On the same lines, a new study published in the latest issue of The Lancet on health risks finds "fewer Indians are having health loss from ailments associated with childhood under-nutrition and unsafe water sources, but more Indians are having health loss from diseases attributable to high blood pressure, high blood sugar and high cholesterol".

There could be an overlap in numbers and the ICMR study finds that as many as 107 million Indians, which is equal to the population of Philippines, could suffer from combined obesity. While another 135 million, which is equal to the entire population of Japan could be suffering from generalized obesity. All of these conditions are susceptible to contracting many forms of lifestyle diseases.

It is like "an impending tsunami", feels Dr Gautam Ahluwalia from the Department of Medicine, Dayanand Medical College in Ludhiana who says the study finds that "less than 10 per cent of people in India performed recreational physical activity", this lack of exercise is the root cause for many of the lifestyle related health problems.
Ahluwalia adds that "India is being confronted with the phenomenon of double burden of disease" like infectious illnesses on the one hand and non-communicable diseases like lifestyle-related problems on the other.

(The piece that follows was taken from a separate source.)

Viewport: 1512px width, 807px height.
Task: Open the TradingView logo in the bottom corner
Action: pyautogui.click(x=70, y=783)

The 16-member team of researchers intensively surveyed some 16,000 individuals in Tamil Nadu, Maharashtra, Jharkhand and Chandigarh and they have published the results of the first phase of their work in the latest issue of the regarded Indian Journal of Medical Research (IJMR), with the big India numbers are an extrapolation.

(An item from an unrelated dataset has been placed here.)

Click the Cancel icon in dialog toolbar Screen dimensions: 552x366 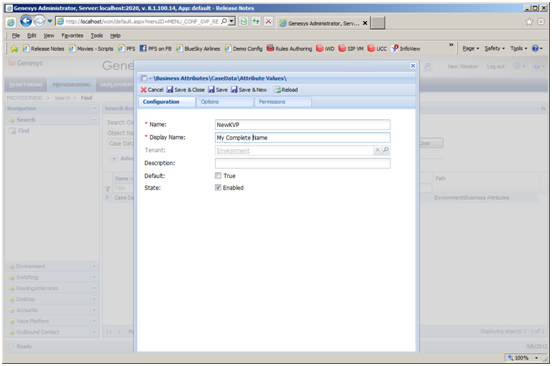(x=144, y=90)
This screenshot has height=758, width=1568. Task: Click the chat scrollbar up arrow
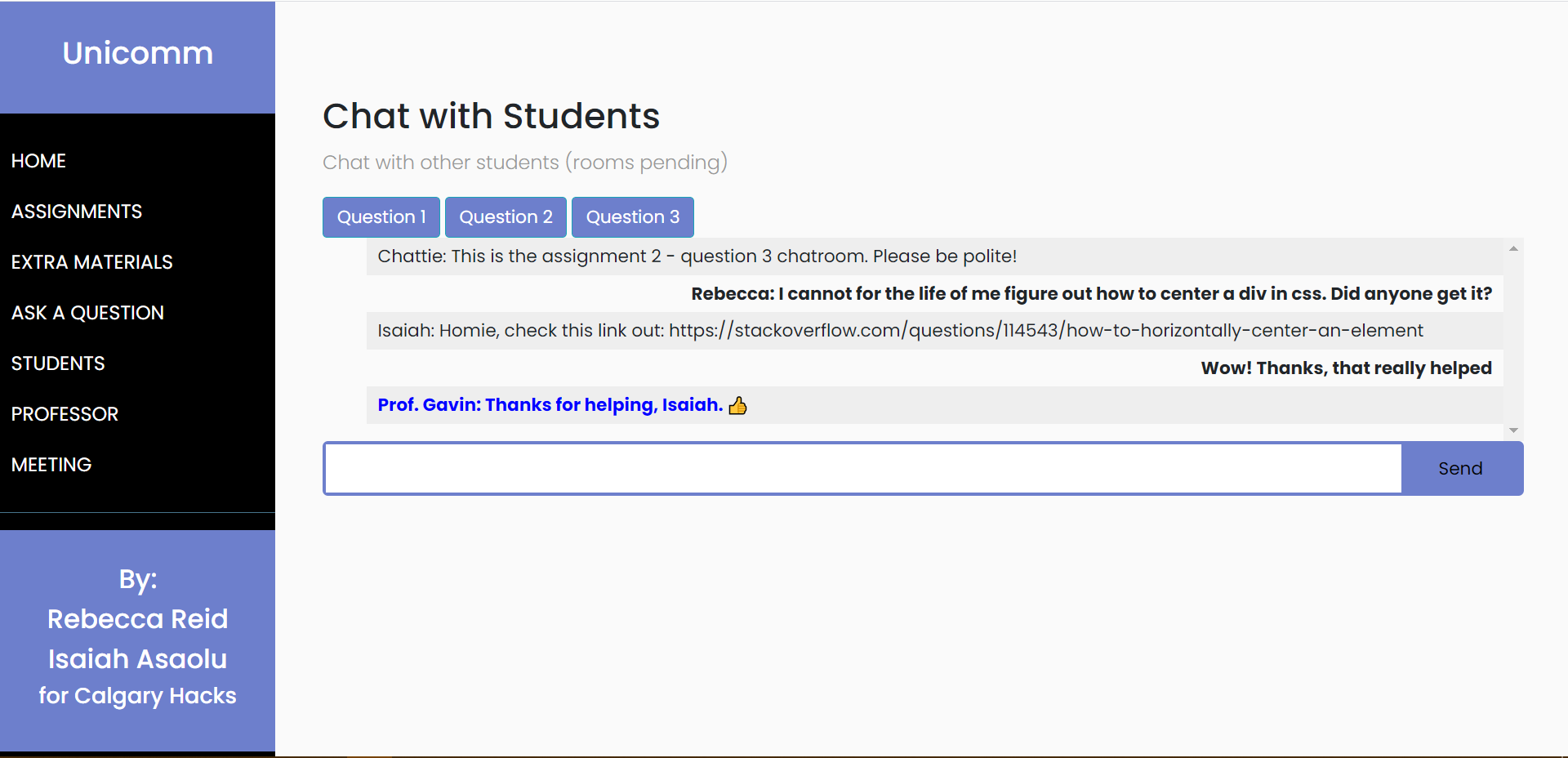[x=1513, y=248]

When the entire study is completed in three years, the sample size would jump to 124,000 people making it the largest study of its kind ever to be undertaken. The sample includes residents of both rural and urban areas. On expected lines, the prevalence of obesity was higher in urban populations as compared to rural populations but the worrying fact is that the curve has an upward swing with numbers likely to increase. The study implicates higher levels of obesity with the higher consumption of wheat and rice in daily diets as compared to diets that are rich in millets.

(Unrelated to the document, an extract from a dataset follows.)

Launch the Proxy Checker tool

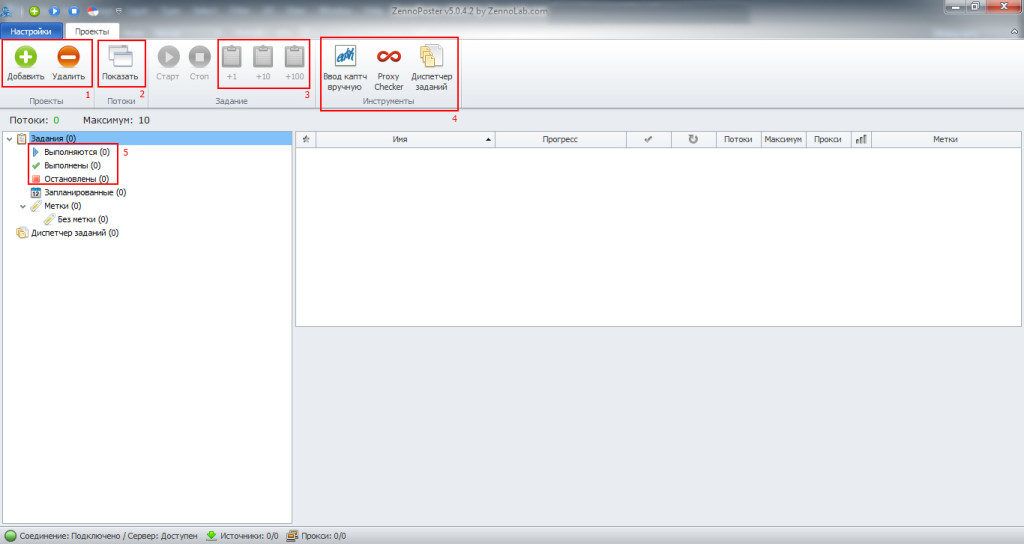[388, 68]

According to the World Health Organization (WHO), every sixth individual on Earth is obese and some 2.8 million individuals die every year because of obesity and today "obesity is being recognized as a disease itself".

"Metabolic risk factors that include high blood pressure, blood sugar and cholesterol, along with unhealthy dietary habits and smoking are responsible for about 5.2 million premature deaths in India every year," confirms Dr K Srinath Reddy, who is President of the Public Health Foundation of India, Gurgaon, adding "This trend will continue to increase unless effective prevention strategies to address these risk factors are implemented in India rapidly."

There is a highly counter-intuitive finding in the study; the more educated suffer from higher levels of obesity. Ahluwalia says "the increasing trend of obesity with increasing education status is paradoxical", highlighting that "possibly higher education with its increasing economic sovereignty results in higher consumption of obesogenic foods and a sedentary lifestyle".

Leading Indian diabetes specialist Dr Ambrish Mithal who is Head of Endocrinology and Diabetes Division of Medanta Hospital, Gurgaon, says, "The big challenge India faces is the burgeoning epidemic of childhood obesity. Linked to greater affluence and urbanization, obesity fuels an epidemic of non- communicable diseases like diabetes, hypertension and heart disease. The exponential increase in diabetes, especially among the youth, with its attendant complications can be directly attributed to increasing obesity. The challenge is huge we need 'upstream' strategies like greater awareness regarding diet and exercise and, even more importantly, availability of healthy food options for youngsters at schools and their work place."

"This is really a wake-up call," says Pradeepa, who adds that today the take-off age for obesity has reduced to the 25-34 age group which is "very worrying" and policy makers should address this on an urgent basis else obesity could well become the number one killer for the country.